Türkiye Cumhuriyeti, Kıbrıs sorununun çözümü bağlamında, iki devletli çözüm dışında bir seçeneğin olmadığını, Lefkoşa’da, Dışişleri Bakanı Hakan Fidan’ın ağzından tüm dünyaya bir kez daha duyurdu…
Hafta başındaki yazım, Kıbrıs konusunda geçen yılın son günlerinde Ankara Beştepe’de atılan sinyal fişeklerine dairdi… 2025, Kıbrıs konusunda bir kez daha görüşme masasının kurulacağı ve KKTC’de cumhurbaşkanlığı seçiminin yapılacağı özel bir yıl olacağını duyumsatırken, 2024’ün o son günlerinde KKTC Cumhurbaşkanı Ersin Tatar’ın Ankara’ya yaptığı çok önemli ziyaret gerçekleşti…

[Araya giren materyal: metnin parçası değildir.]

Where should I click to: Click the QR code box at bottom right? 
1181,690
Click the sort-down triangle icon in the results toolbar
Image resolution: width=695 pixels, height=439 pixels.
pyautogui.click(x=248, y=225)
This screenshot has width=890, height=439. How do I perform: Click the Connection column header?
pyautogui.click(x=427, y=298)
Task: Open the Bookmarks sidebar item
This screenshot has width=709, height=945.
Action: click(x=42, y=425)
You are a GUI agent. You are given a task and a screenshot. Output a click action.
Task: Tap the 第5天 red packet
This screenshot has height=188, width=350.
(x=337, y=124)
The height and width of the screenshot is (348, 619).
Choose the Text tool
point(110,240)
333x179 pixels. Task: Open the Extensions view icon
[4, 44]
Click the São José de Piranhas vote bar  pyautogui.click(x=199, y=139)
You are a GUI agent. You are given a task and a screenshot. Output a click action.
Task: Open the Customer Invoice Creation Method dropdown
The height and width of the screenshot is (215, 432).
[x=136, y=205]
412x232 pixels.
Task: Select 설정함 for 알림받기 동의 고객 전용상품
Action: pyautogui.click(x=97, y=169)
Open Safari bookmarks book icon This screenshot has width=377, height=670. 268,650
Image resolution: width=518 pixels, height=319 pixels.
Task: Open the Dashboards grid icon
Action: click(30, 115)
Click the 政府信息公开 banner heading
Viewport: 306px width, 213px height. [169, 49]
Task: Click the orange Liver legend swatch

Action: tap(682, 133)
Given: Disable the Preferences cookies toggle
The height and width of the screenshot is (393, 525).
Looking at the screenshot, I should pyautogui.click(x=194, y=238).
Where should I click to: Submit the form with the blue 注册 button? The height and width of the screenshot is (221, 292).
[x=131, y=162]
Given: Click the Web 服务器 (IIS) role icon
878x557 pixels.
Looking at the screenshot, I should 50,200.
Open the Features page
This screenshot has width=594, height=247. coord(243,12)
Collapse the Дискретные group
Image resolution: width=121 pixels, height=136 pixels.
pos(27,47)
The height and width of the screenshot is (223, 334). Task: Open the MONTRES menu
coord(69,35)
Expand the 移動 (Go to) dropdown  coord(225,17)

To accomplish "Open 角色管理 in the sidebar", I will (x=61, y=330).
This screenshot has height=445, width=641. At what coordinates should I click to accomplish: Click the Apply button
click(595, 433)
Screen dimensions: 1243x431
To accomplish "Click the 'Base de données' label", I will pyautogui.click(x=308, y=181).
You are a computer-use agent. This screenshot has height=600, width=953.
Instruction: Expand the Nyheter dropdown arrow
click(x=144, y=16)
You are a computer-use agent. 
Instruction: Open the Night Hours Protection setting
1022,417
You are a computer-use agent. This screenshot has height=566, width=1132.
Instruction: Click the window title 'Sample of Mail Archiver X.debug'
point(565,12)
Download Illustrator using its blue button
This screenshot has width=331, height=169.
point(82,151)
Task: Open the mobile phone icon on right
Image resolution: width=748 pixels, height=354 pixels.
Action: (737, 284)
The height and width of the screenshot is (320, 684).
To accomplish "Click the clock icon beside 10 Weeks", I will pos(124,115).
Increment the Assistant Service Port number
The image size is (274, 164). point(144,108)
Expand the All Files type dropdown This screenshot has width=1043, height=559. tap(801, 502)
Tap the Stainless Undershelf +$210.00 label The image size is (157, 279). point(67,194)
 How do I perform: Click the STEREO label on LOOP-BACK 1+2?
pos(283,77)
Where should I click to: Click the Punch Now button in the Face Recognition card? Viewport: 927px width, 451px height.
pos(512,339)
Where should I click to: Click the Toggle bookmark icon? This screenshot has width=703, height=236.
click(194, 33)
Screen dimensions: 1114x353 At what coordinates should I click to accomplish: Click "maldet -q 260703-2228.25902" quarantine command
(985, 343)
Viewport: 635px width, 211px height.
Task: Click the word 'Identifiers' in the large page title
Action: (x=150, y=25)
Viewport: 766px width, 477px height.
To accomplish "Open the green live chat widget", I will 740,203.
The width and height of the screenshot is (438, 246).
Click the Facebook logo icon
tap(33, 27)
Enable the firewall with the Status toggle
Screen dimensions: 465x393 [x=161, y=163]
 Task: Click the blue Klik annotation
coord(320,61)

Tatar, Cumhurbaşkanı Recep Tayyip Erdoğan ve TC Cumhurbaşkanı Yardımcısı Cevdet Yılmaz’la “kapalı kapılar arkasında Ankara” durumlarının çok önemli bir versiyonuna katılırken, yoğun görüşmelere dair kamuoyuna yapılması gereken açıklamaların başlıkları da özenle seçilmişti… O başlıklardan biri de Yılmaz’ın kesin vurgusunda ifadesini şöyle bulmaktaydı: “Kıbrıs adasının gerçeği iki devlet ve iki toplumdur… Federasyon defteri artık kapanmıştır.”
Önceden kamuoyuna duyurulmadan gerçekleşen bu ziyaret içte ve dışta Kıbrıs konusundaki yol haritasının gözden geçirilmesi ve çok önemli kararlılıkların tüm dünyaya duyurulması bağlamında tarihi bir nitelik taşıyordu…
*
TC Dışişleri Bakanı Hakan Fidan’ın 2025’in ilk günlerinde KKTC’ye yaptığı ziyaret, Beştepe tarihi zirvesini izleyen bir diğer önemli olaydır… Fidan, gerek Kıbrıs’ın Güneyine, gerek Kuzeyine ve gerekse Kıbrıs sorunuyla tüm ilgilenenlere, Kıbrıs konusundaki bazı ezberlerin artık bozulması gerektiğinin kesin mesajını verdi… Hiç kuşkusuz, “Federasyon” konusu, bu ezberciliğin başında gelen statükoculuktur… Olayın adını “statükoculuk” koyan da KKTC Cumhurbaşkanı Ersin Tatar’dır, belirtmek gerekir…
Değişmeyen tek şey değişimdir ve “federasyon statükoculuğu” da oluşan konjonktür gereği artık değişmeliydi…
Çok duyarlı coğrafi bölgemizde, İsrail’in ateş kes anlaşmalarını bile ırgalamayan askeri operasyonları durmadan sürüyor… Saldırgan ve soykırımcı yayılmacı İsrail’in Cumhurbaşkanı Herzog gizli pazarlıklar için Nikos Hristodulidis tarafından Güney Kıbrıs’a davet ediliyor… Suriye’deki son gelişmeler dünyanın ilgi odağına dönüşüyor… Orta Doğu ve Doğu Akdeniz’deki dengeler çok aşikâr şekilde yeniden şekilleniyor…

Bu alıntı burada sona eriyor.